Blayong Rebellion
| Date | 1914 |
| Location | North Borneo |
| Result | Company victory, Blayong surrendered; Sparked the Rundum Rebellion; |

Belligerents
- Tagol Murut tribe: North Borneo Chartered Company

Commanders and leaders
- Blayong; Siluang;: Henry William Lisbrian Bunbury; Noel Blake Baboneau; Charles Herbert Harington;

Units involved
- Blayong's Rebels: British North Borneo Constabulary

= Blayong Rebellion =

Uprising against British rule in North Borneo (1914)

The Blayong Rebellion, also known as Blayong's Revolt, was an armed resistance against the rule of the North Borneo Chartered Company in North Borneo (present day Sabah).

== History ==

=== Background ===
Blayong (also spelled Belayong) was a chief of the Tagol tribe (also spelled Tahol or Tagal) from the Tagol River in the Pensiangan region. He appears in the judicial records of North Borneo in the early 1910s as a fierce Murut headhunter.

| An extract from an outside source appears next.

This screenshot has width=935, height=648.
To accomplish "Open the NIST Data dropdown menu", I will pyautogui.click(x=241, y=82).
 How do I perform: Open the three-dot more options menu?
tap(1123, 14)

In 1913, the North Borneo Chartered Company introduced the Landang Ordinance, a tax on Landang products. This prohibited indigenous tribes from managing their own forests for the production of native palm wine – a privilege which they had previously maintained for thousands of years.

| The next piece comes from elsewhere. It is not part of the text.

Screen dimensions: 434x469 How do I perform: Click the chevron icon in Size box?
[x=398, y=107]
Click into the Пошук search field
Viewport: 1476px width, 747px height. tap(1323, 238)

"The Company," as it was known, also began the construction of an inland bridle path near Tagol territory to travel between Pensiangan and Rundum, pressing many of their members into service as indentured coolies for its construction, which was a common practice for the Company in this era – especially using the ceremonial oaths of conquered chiefs to enlist hard labour of their tribes.

Despite the fact that slavery by this time was outlawed, and that the court of directors of the Company presumed themselves to be campaigners against slavery; they nevertheless pressed local tribes into indentured servitude – building telegraph and telephone lines, roads, train tracks, and other infrastructure in the interior highlands of North Borneo. These local tribes believed that this work was unworthy of them; and preferred when this work had been performed by Chinese and other immigrant laborers.

Blayong initially refused to allow his tribe to be conscripted into the service of the bridle path or any road construction. He was told by the company, however, that if he or his men refused to work on building the road, they would be held in contempt of Company law and sent to prison. This bridle path, however, was supposed to go straight through solid rock – work which would have meant the use of pickaxes and rudimentary steam-tools to chissel away and form a path.

Blayong was brought with the men of his tribe to a construction site on the crossroads at Kemabong, but they had no intention of working on the road. Here, they staged a walkout. They left their tools on the ground and went back home and started the preparations for war. They built a fort in Bukit Ulu Tagol.

=== War ===
The Company then labeled Blayong as an enemy of the state. Resident Henry William Lisbrian Bunbury led went on a punitive expedition into Tagol territory, leading the British North Borneo Constabulary to burn the homes of those loyal to Blayong. Notably, they also burned the home of a man named Siluang.

On June 17, 1914, the Constabulary attempted a failed assault on the Blayong's fort. Blayong's Rebels reported no injuries, and they moved into the jungles. The Constabulary, led by Bunbury, destroyed the fort.

The Constabulary attempted to track them into the jungle. They interviewed the chiefs of the Semakir, Lembuku and Mukang tribes, but none of them admitted a relationship with Blayong. In this era, Murut Longhouses could house up to 200 people in the same building, and the Constabulary burned so many of them that Blayong, in order to avoid more destruction, surrendered his forces and weapons.

Resident J. Maxwell Hall observed the Planting of the Stone with Blayong. In 1919, he wrote of Blayong:"When late in the night I inaugurated a dozen or more jars of native liquor, and peered into Blayong's face across the top of one of them, his dark eyes shone clear in the torchlight, full of humour and courage, and I knew then that he would meet his fate boldly when it came."

=== Aftermath ===
The company's response to Blayong's walkout proved to the Murut and Dusun tribes of North Borneo's inland areas that their way of life was truly threatened. Blayong's revolt against Company rule inspired the Muruts named Ingkun and Antanum to launch the massive Rundum Rebellion.